• [What is needed]:
The answer must consist of every line below that holds the word "screenshot".

• [Information given]:
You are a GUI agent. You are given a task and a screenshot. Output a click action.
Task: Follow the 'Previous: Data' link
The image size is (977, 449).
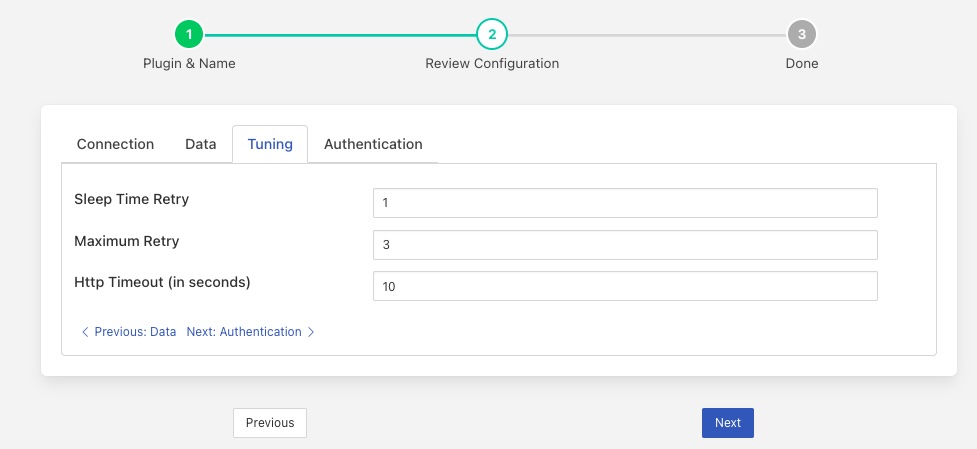pyautogui.click(x=135, y=332)
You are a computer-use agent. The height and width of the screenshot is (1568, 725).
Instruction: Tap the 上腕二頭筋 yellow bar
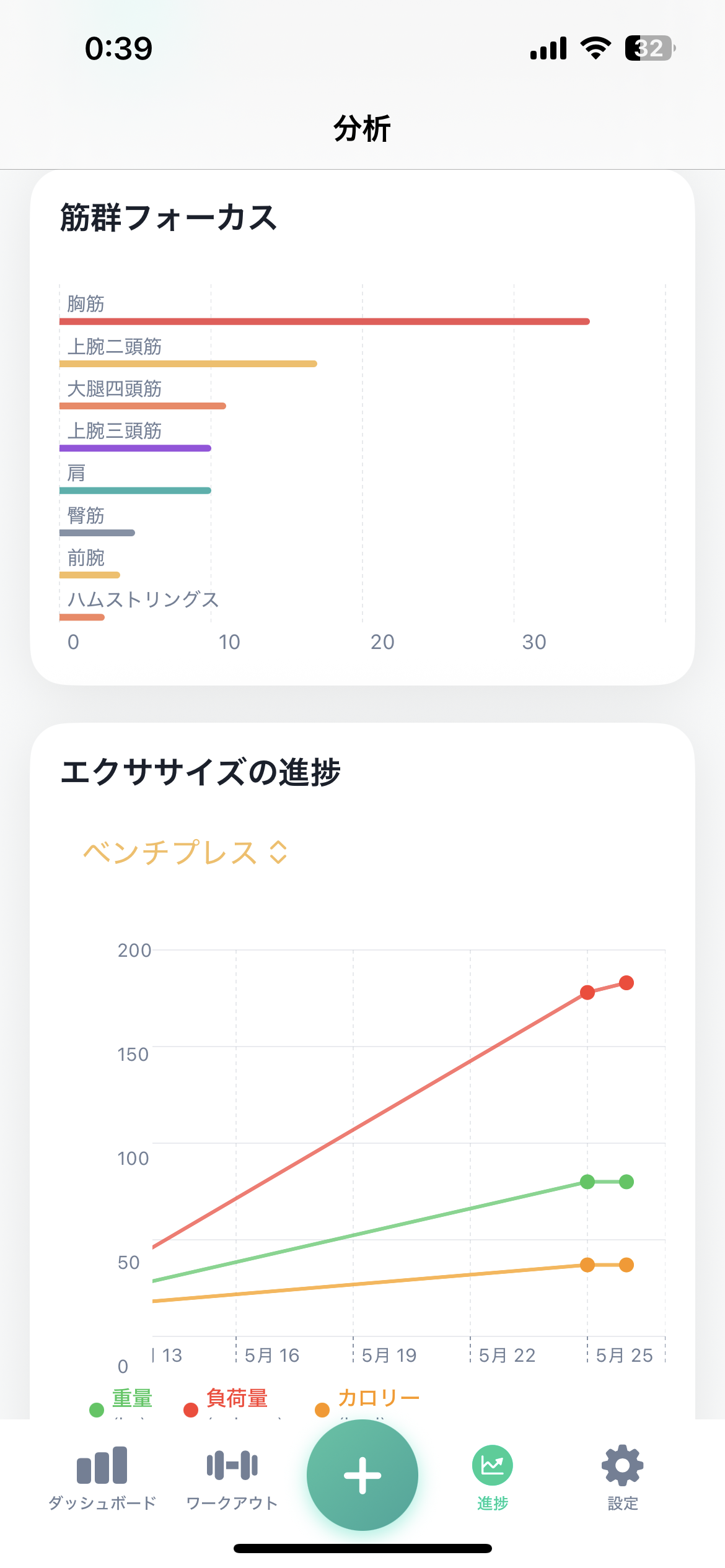[x=188, y=364]
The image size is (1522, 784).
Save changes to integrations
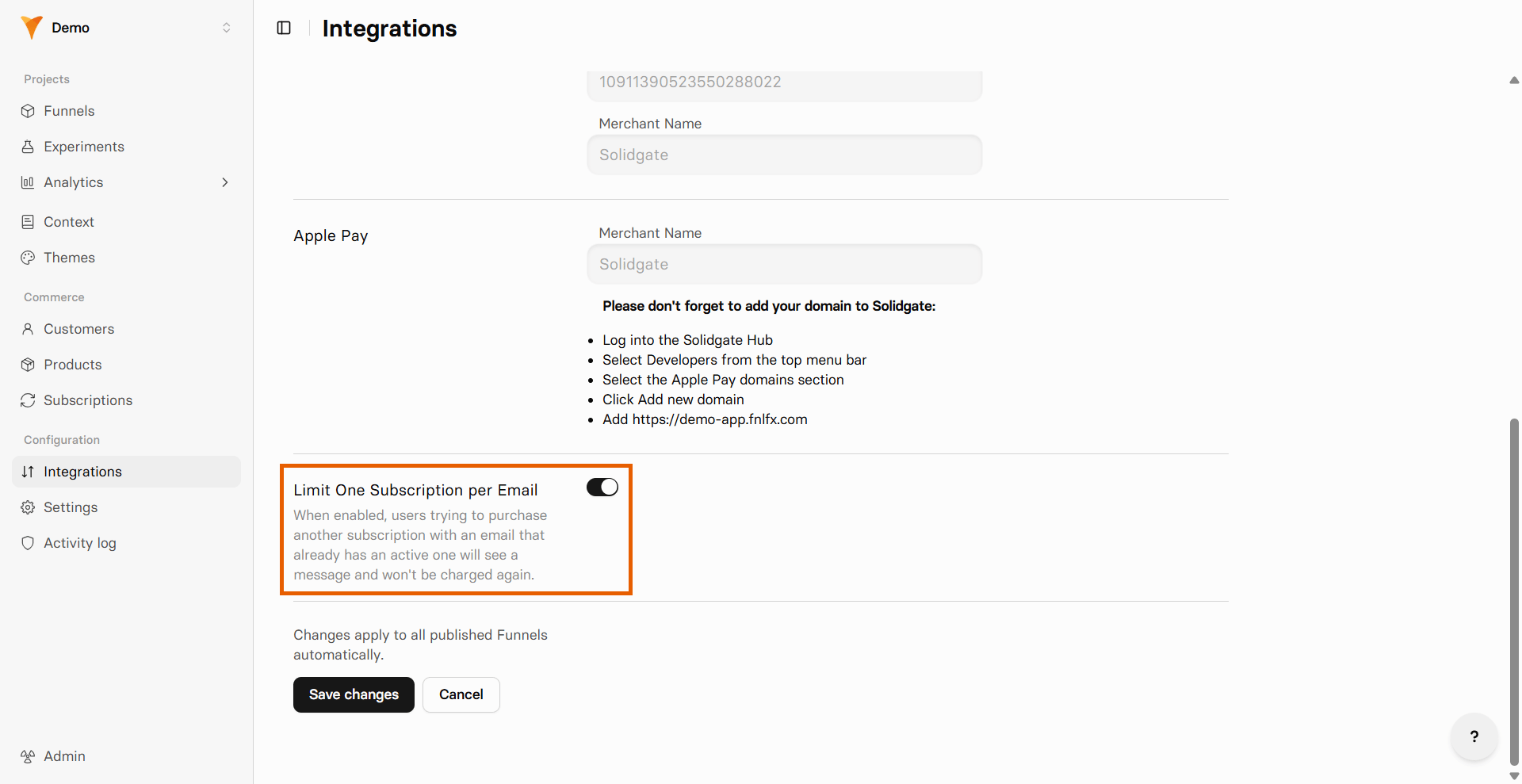[354, 694]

• [Solution for this exercise]:
You are a GUI agent. You are given a task and a screenshot. Output a click action.
You are a computer-use agent. The height and width of the screenshot is (1568, 725).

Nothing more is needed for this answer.